I would block everything in the fdcservers.net range: 66.90.64.0 - 66.90.127.255

The important thing with this particular excercise that my long term profiling strategy is paying off by extended profiling of bad neighborhoods. Once IPs start to set off a few traps it becomes obvious where the problem children are as they unwittingly expose themselves.

Scrape-a-thon endurance test

Just for giggles I tweaked the parameters of the bot blocker a few weeks ago to see if I could snare any super slow crawlers trying to fly under the radar.

So far, the grand prize winner has been scraping a few pages daily for 13 days now for a grand total of 1567 pages.

What a loser, sheesh.

Unfortunately, it looks like this latest change has snared about 20-30 innocents so we'll be retooling it today, but I learned a lot about slow scrapers during this process and it was quite an eye opener.

Sunday, May 07, 2006

DDoS against rogue bots and scrapers!

Don't know if anyone has been following the trials and tribulations of Blue Security and their anti-spam tool the Blue Frog with over 400K members, but their technique could be useful against scrapers. Basically what Blue Frog does is automatically send opt-out requests to spammers from every member in their network which overloads the spammers servers and sends them crashing or maybe even blocks their ability to spam while the pipeline is choked with inbound requests.

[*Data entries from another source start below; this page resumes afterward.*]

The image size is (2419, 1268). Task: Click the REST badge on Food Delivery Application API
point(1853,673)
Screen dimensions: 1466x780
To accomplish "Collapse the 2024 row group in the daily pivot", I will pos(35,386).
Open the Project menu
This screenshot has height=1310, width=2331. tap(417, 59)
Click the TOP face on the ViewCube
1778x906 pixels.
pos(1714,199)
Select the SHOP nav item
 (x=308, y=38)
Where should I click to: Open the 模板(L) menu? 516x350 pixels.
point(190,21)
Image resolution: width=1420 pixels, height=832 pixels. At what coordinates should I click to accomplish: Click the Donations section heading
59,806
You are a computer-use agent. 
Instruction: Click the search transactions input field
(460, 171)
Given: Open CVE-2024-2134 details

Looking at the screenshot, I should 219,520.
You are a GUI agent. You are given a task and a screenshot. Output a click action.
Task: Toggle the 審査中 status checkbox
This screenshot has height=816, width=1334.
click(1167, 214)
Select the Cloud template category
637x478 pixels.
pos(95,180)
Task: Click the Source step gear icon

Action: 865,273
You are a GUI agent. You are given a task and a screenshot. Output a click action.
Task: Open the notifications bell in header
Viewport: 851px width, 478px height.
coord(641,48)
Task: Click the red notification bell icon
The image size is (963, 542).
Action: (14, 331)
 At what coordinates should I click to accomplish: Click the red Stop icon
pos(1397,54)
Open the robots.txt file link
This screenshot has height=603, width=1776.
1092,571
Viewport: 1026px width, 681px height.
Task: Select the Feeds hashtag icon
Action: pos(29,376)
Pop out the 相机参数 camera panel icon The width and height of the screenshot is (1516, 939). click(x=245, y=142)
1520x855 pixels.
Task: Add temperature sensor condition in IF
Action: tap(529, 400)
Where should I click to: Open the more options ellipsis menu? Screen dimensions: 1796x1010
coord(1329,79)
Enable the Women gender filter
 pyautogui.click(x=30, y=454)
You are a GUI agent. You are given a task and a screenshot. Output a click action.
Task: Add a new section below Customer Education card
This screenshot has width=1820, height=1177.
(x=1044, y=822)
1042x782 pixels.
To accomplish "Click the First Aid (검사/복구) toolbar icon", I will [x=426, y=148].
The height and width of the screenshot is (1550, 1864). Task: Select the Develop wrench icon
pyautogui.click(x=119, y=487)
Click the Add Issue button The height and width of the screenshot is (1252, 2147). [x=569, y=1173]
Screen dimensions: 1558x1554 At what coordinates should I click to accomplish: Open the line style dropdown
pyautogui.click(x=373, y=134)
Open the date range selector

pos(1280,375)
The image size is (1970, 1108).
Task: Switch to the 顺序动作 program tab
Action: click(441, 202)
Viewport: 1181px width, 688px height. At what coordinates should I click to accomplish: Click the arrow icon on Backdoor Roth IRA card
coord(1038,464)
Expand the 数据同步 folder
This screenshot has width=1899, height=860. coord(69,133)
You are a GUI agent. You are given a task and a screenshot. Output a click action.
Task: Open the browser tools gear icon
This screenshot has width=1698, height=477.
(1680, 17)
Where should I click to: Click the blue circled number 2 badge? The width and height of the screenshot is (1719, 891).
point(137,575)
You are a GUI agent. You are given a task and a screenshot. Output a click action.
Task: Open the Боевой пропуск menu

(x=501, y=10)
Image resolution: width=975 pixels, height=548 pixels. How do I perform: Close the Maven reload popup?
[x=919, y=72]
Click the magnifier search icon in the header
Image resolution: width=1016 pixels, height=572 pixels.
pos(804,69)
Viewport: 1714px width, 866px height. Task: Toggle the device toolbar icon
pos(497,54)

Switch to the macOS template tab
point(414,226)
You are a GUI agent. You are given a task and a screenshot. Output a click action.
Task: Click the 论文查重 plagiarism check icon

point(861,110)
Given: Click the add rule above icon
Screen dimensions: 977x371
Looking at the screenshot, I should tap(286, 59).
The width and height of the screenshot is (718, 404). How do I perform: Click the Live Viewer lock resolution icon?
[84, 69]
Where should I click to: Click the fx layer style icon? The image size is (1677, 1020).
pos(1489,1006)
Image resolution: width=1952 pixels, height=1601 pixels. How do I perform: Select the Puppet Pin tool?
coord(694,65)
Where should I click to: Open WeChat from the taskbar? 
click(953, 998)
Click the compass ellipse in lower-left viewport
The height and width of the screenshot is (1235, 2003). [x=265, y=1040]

So this concept stewed in my brain for a couple of days and suddenly it occurs to me that bots could be stopped the same way with a large enough network of anti-bot members. The concept is simple in that any active crawlers caught in the act could simply be pinged to death for a brief period to stop them with brute force. That's right, we could aim thousands of servers at unwanted active crawlers and literally DDoS them into leaving us alone.

Worse case, they aren't crawling when their pipeline is choked.

Best case, they take a hint and stop hitting member sites.

That method in itself COULD make an entire community of networked webmasters deal death blows to scrapers, blog spammers, and all sorts of nasty vermin.

Hell, why not fight fire with fire and use the tools of the underground against them?

If you can locate a scraper's site we could also just deploy spiders to simply crawl them offline. That's right, do the same thing they do and crawl them so hard and fast the damn server can't even respond to requests. Hit them with so many different servers at the same time they can't even identify who's doing it in time to stop it.

Remember, if visitors can't get to your web site then the purpose of scraping to build the website becomes meaningless.

Here's where I think this strategy might pay off as scrapers on shared servers just might get the boot when the host figures out that they're the reason for the attacks. Likewise, colo facilities might even boot dedicated servers when a network of unhappy webmasters retaliate and choke a major hosts data pipe repeatedly.

Does is sound like vigilanteism?

HELL YES IT DOES!

Why shouldn't we do it?

Nobody else is helping us as neither their web hosts, the copyright laws, Google AdSense nor Yahoo Publisher Network seem to be interested in helping us stop this plague so maybe it's time to deploy full blown internet warfare tactics like Blue Security in order to stop the madness!

In the immortal words of Mel the cook on Alice:
"The best DEFENSE is a good OFFENSE!"